[libre-riscv-dev] [Bug 132] SIMD-like nmigen signal for partitioning

Thu Aug 15 08:17:10 BST 2019

http://bugs.libre-riscv.org/show_bug.cgi?id=132

--- Comment #24 from Luke Kenneth Casson Leighton <lkcl at lkcl.net> ---
(In reply to Jacob Lifshay from comment #22)
.
> > 
> > If the index cannot be cleared because there are three extra clock delays
> > until it clears out the end of the pipeline, that is three Reservation
> > Stations that cannot be used.
> 
> The index can be cleared right away and the Reservation Stations reused. All
> that is needed is to have a muxid of 0 (or some other appropriate value or a
> muxid_valid signal) mean that there is no instruction there so the output
> should be ignored.
>

The unary version of the mask is exactly that "muxid_valid" signal, and no, it
cannot be used in the way that you envisage, because the muxid and the masks
travel in sync with the data.

They do not "emerge" from the pipeline the instant that the [global] stop mask
signal is raised.

What would be needed instead wouls be to use the scheme deployed by IIT Madras.
 They had a muxid that was HIGHER than the number of RSs, and did "counting".
Each issued operation got a unique index.

The maximum count is twice the length of the pipeline and is a rolling count.

By having a count that is twice the pipeline depth it becomes possible to
distinguish cancelled operations from uncancelled ones.

The problem is: it's a *binary* system.
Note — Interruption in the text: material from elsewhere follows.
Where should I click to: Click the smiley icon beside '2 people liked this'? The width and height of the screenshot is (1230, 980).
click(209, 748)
Adding multi issue on top of a *binary*
counter is hell.

We are critically relying on multi issue capability.

Multi issue on a unary system is, believe it or not, trivial.

Mitch explained that all you do is transitively accumulate read and write
dependency hazards - multiple bits in the unary masks/regmaps - and the DMs
take care of the rest.

Incredibly, that's *it*!  We get to take on Intel and ARM, thanks to Mitch's
input.

If we deploy binary counters, we literally destroy the underpinnings of the
entire architecture.

> Since the Reservation Stations can be reused right away,

No, they can't. Not without having the cancellation logic and the global stop
mask.

I did think of a solution.

The Pipeline API was designed to be sync *and* comb based.
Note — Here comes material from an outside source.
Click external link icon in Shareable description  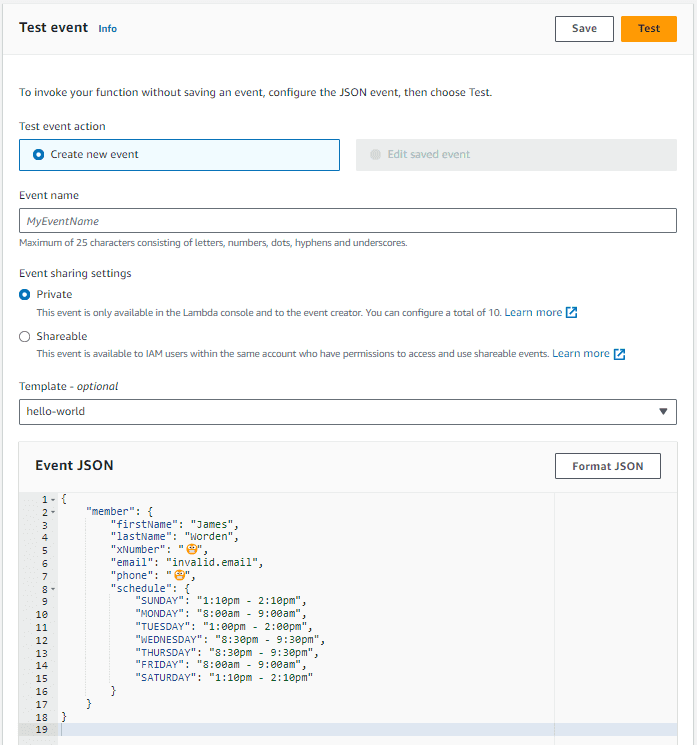620,354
The Stage API is DEFINITELY intended to be combinatorial based ONLY.

The Pipeline API was NEVER designed to allow Stages to be sync based, and I
strongly disagree that it should be extended to permit such.

That said, there is a way it can be done. Bear with me, because whilst it can
be done, there is still no point doing it.

The way it can be done without completely trashing the Pipeline API and the
entire design strategy behind it is to create "fake" data that doesn't actually
get set.

Pipeline Stage 1 (a ControlBase derivative) would be given an object that we
KNEW in advance was hardwired to pass its data to Pipeline Stage 3.

The stage instance conforms to the Stage API, its ospec however returns an
EMPTY OBJECT that has an eq function that does ABSOLUTELY NOTHING.

You can probably see where that is going.

So whilst the ControlBase instances (MaskCancellables) handle the control
logic, the data goes through the pipeline and emerges back at the 3rd stage.

There are several problems with this approach.

(1) Deploying the FIFO based Pipeline handlers is out of the question.

(2). With the data going through an "unmanaged" line, anything that requires
stalling or other delay mechanisms (ready being DEASSERTED) is fundamentally in
trouble.

(3) early-in and early-out are also eliminated from consideration.

To "fix" these problems and regain the functionality, the ENTIRE PIPELINE API
MUST BE DUPLICATED WITHIN THE MULTIPLY BLOCK.

A duplicated early-in and early-out system must be added to the multiplier
code.

A duplicated FIFO system must be added to the multiplier code.

A ready/valid signalling system must be added to the multiplier code.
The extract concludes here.